Dénis Sassou-Nguesso et ses conseillers nullissimes pensent que nous sommes encore dans un monde dans lequel les sociétés se battent avec des règles du jeu semblables, mais nous sommes dans une concurrence entre États, et chaque pays possède comme force de frappe ses champions nationaux. Nous devons nous mettre au diapason si l’on veut être respecté. Ce n’est pas de courir résoudre les faux-conflits des autres Etats qui nous rendront crédible et compétitif industriellement et économiquement.

Nous devons crées les conditions pour avoir des champions dans l’industrie de demain, des entreprises privées qu'il faut inciter à innover, des entreprises solides qu'il faut réorienter vers les métiers du futur, par exemple par des accords de recherche avec les start-up et les PME, plus créatives et innovantes en occident, pour développer des projets crédibles à destination de l'exportation.

L’Etat congolais ne peut pas tout, mais il à une obligation de moyens.

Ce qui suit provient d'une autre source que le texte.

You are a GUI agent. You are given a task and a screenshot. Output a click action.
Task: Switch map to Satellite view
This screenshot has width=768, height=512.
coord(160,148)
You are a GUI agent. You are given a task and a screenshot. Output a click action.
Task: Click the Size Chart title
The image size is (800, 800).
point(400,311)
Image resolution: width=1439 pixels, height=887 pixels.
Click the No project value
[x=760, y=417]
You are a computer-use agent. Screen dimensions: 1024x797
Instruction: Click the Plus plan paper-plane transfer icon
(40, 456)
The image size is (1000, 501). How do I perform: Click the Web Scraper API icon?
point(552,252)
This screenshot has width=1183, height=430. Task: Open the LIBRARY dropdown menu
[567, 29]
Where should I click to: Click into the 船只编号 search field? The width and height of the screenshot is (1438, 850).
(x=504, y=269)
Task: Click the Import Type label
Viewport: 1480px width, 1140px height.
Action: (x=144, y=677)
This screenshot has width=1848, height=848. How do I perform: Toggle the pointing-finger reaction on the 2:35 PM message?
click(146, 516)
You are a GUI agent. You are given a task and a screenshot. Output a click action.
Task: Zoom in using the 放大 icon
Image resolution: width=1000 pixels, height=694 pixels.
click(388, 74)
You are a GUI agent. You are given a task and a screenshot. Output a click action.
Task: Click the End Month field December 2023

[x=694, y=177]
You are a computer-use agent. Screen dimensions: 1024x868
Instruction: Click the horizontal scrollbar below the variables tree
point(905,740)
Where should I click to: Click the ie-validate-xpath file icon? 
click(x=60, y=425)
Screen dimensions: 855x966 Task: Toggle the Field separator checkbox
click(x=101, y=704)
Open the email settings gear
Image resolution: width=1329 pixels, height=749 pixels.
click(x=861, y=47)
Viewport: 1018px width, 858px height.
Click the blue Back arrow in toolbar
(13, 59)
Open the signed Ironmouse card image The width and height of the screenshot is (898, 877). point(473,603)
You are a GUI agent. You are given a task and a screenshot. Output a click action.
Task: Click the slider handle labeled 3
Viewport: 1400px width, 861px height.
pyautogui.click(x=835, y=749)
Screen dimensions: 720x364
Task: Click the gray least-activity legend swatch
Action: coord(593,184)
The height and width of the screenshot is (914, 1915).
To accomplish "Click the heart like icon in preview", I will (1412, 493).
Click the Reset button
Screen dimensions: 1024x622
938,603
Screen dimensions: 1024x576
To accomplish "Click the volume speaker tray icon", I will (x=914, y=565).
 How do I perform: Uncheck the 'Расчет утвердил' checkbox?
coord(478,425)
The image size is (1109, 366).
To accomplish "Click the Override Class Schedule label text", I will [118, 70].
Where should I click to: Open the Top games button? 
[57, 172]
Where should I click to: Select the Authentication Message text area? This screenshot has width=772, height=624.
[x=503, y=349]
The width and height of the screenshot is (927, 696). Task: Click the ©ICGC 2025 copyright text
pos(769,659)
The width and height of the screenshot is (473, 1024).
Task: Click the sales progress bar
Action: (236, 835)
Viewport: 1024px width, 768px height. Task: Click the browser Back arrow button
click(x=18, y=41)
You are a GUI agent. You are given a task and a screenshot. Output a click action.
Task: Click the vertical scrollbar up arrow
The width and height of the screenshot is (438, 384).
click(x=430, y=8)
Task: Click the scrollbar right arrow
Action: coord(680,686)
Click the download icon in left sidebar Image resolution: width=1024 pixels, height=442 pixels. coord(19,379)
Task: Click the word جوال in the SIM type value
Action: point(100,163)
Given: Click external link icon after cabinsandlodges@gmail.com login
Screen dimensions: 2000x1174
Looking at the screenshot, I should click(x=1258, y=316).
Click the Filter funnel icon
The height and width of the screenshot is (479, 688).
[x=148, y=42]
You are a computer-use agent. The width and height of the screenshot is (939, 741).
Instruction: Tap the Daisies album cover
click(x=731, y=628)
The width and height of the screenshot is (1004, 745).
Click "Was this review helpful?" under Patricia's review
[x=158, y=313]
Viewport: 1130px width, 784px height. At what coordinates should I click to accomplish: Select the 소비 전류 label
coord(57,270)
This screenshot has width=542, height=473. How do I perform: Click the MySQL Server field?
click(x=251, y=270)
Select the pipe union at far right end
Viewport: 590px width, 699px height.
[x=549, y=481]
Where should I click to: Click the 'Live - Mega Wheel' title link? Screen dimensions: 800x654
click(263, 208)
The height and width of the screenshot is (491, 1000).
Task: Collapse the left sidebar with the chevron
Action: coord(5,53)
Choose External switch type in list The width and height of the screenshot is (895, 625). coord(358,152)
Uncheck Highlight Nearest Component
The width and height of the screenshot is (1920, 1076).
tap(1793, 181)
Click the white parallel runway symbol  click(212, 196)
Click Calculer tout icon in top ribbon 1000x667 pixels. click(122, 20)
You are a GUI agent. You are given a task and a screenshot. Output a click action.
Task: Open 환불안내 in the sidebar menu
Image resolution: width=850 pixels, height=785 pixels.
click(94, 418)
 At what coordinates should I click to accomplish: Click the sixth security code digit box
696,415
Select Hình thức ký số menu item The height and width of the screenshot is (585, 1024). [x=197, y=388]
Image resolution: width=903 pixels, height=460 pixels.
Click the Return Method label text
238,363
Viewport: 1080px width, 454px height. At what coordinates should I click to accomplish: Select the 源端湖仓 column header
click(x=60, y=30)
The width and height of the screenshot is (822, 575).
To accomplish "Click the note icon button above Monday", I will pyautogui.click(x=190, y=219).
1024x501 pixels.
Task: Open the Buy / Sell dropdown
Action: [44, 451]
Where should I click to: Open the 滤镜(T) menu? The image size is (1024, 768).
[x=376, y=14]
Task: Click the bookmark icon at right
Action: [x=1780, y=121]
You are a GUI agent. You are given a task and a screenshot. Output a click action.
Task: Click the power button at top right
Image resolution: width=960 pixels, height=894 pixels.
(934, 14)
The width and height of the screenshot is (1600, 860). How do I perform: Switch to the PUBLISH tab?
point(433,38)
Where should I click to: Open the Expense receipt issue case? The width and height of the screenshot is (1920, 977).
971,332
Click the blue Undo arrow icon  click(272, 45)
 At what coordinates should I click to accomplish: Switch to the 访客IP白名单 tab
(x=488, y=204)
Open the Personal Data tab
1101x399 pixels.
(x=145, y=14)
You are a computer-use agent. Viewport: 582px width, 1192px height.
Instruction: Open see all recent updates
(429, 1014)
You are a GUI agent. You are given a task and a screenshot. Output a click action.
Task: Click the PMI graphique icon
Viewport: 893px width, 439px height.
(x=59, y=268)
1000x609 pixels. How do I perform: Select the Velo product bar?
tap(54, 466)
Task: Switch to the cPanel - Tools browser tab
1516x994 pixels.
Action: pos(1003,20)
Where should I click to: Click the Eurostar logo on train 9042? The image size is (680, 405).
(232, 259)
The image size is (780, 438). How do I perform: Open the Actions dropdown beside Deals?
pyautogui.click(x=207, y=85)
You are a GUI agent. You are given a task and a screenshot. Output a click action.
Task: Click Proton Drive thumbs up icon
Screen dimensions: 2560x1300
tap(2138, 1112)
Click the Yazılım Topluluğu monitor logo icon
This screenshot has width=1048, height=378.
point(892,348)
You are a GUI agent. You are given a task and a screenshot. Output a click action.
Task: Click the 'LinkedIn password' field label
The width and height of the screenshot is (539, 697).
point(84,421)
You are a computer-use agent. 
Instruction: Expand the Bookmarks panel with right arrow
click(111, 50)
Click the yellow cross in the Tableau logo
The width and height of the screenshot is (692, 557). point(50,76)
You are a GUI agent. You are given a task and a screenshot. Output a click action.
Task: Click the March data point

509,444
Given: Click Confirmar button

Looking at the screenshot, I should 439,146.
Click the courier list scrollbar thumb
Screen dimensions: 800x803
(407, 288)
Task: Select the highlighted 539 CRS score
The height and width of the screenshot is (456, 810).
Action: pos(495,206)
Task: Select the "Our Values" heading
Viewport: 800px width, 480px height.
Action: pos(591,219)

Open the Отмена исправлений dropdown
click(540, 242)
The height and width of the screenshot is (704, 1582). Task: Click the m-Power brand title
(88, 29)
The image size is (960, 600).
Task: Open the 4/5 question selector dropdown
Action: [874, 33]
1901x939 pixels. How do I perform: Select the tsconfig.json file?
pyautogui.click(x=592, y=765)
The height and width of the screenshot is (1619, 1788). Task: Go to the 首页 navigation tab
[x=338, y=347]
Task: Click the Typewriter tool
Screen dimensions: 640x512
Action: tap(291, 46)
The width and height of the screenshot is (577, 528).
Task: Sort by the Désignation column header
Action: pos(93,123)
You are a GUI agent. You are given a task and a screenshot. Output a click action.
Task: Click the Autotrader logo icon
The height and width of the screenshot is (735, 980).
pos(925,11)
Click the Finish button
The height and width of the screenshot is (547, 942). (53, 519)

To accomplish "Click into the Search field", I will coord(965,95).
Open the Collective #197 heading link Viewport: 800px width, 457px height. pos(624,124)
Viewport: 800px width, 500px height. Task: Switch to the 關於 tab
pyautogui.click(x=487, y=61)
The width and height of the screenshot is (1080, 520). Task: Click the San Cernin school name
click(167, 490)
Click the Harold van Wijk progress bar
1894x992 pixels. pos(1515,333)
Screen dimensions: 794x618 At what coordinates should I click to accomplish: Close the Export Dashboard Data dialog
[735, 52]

L'État ne sait pas gérer les entreprises, il doit avoir pour unique but d'être un État stratège, et fixer les conditions dans trois domaines essentiels. D'abord, la gouvernance, en mettant en place un modèle qui favorise l'actionnariat et les stratégies sur le long terme, pour ne pas laisser libre cours à la spéculation financière, qui fragilise les entreprises. Ensuite, l'innovation avec de grands programmes ambitieux pour les futurs champions industriels. Enfin, il faut favoriser le dialogue social en invitant les syndicats au conseil d'administration. Les travailleurs de l'entreprise doivent connaître les réalités vécues de la concurrence.

Par grands programmes d’innovation nous voulons ici exprimer qu’il ne faut pas avoir d'a priori dans le domaine de l'innovation, nous ne croyons pas au modèle de la start-up qui va devenir Google. Si la créativité est chez les start-up, le développement commercial - et donc l'exportation - demeure la force des grands groupes. Ils devront donc mettre en place des accords avec les PME et les start-up, qui profitent à la croissance du grand groupe mais aussi au développement des structures plus petites.

L'énergie est l'un des enjeux de la compétitivité industrielle.

Il y a deux choses à faire en matière d'énergie au Congo, moins coûteuses et plus efficaces que ce que propose le ministère de d’Henri Ossébi incapable actuellement. Il faut maintenir le développement de l'énergie des centrales thermiques et hydrauliques et développer le gaz, dont le prix de revient - comme pour le pétrole - laisse espérer une marge potentielle beaucoup plus importante que dans le domaine du bois. Il faut d'urgence mettre en place un démonstrateur pour décider de la bonne exploitation et gestion du Gaz congolais dans des conditions convenables.

C'est là que pourrait se trouver la croissance durable...à la manière du Quatar.